Esta semana estamos compartiendo algunos poemas con el propósito de disfrutar y reflexionar a la vez. Hoy Ken Hada escribe la siguiente historia. ¿Qué nos dice de nuestros métodos de evangelizar y de los sentimientos y perspectivas de algunas personas con quienes compartimos?

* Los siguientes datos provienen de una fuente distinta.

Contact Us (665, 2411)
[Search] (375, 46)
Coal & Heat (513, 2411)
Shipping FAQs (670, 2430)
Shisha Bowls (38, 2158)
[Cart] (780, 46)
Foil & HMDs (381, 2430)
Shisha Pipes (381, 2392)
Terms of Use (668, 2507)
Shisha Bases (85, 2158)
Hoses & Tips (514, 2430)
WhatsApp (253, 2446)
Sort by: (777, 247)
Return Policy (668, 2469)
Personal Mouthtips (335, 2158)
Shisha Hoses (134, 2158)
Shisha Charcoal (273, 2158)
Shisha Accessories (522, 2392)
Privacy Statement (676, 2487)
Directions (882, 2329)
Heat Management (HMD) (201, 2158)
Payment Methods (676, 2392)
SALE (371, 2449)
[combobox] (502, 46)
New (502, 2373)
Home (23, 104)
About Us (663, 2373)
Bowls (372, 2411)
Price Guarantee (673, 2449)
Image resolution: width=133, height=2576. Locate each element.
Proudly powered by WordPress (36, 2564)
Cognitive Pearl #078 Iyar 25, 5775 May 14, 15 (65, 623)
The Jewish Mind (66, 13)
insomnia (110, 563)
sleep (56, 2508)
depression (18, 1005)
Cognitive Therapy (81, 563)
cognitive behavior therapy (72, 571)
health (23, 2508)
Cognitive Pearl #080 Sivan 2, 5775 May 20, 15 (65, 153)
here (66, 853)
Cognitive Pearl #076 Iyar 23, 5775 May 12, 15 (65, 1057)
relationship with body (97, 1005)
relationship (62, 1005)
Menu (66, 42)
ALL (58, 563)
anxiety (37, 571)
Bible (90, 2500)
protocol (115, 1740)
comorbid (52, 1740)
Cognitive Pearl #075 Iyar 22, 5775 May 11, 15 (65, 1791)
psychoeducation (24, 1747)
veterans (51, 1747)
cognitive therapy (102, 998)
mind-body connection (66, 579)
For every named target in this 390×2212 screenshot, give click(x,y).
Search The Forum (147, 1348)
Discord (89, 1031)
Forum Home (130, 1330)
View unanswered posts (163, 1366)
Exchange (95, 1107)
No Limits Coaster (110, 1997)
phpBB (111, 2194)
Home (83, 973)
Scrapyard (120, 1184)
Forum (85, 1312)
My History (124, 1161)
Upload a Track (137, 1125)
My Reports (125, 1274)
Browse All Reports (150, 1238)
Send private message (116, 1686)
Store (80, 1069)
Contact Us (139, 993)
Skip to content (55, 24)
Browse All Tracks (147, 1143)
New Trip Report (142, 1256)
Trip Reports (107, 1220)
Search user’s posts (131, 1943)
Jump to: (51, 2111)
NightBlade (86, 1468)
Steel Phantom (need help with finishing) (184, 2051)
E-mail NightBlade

MISIONEROS MORMONES ME VISITAN
Por Ken Hada
(Trad. Erika Ríos Hasenauer)
Sentado en mi jardín
Disfrutando de un buen cigarro de mariguana
mirando a los niños en sus scooters
que corren por toda la calle
al anochecer
desviándose ligeramente,
dando vueltas
los papalotes del Mississipi y volando alto,
sonidos suaves de ranas en los árboles
Entonces los veo en la esquina de mis ojos
dos bicicletas lentas
no pueden pasar un alma perdida.
Soy muy quisquilloso
no quiero ese sentir,
quiero que se vaya
Buenas noches Señor, ellos dicen
– Soy el señor Hansen, dice el primero
– Soy el señor Olson, traga el segundo
y entonces esperan
pero todo lo que puedo decir:
Son muy jóvenes para ser señores, no es cierto?
Empiezan su charla de vendedor
acerca de la restauración y El Padre Celestial
entonces me retorcijo en el humo, interrumpiendo
Si me convierto, tengo que dejar el cigarrillo?
No están muy seguros
pero pronto regresan al asunto
como una llanta de coche que está floja y a punto de salirse
hasta que al final me desean buenas noches.
Los miro irse y me cuestiono
¿Qué les da la audacia
de interrumpirme mientras estoy adorando?
Los misioneros no dirían ‘soy el señor Hansen’ sino ‘soy Elder Hansen’. Por supuesto que tiene que dejar de fumar si quiere unirse a la Iglesia, lo que pasa es que se dice con delicadeza para que la persona se tome su tiempo para dejarlo.
realmente es necesario tomar muy en cuenta la audacia q tienen para acercarse a cualquier persona e interumpir sin importarles la actividad que esten realizando, hnos. Nazarenos escuchemos las palabras de Pablo a travez de esta historia, «por que no me averguenzo del evangelio» y compartamos con otros lo que Dios a hecho en nosotros, amen.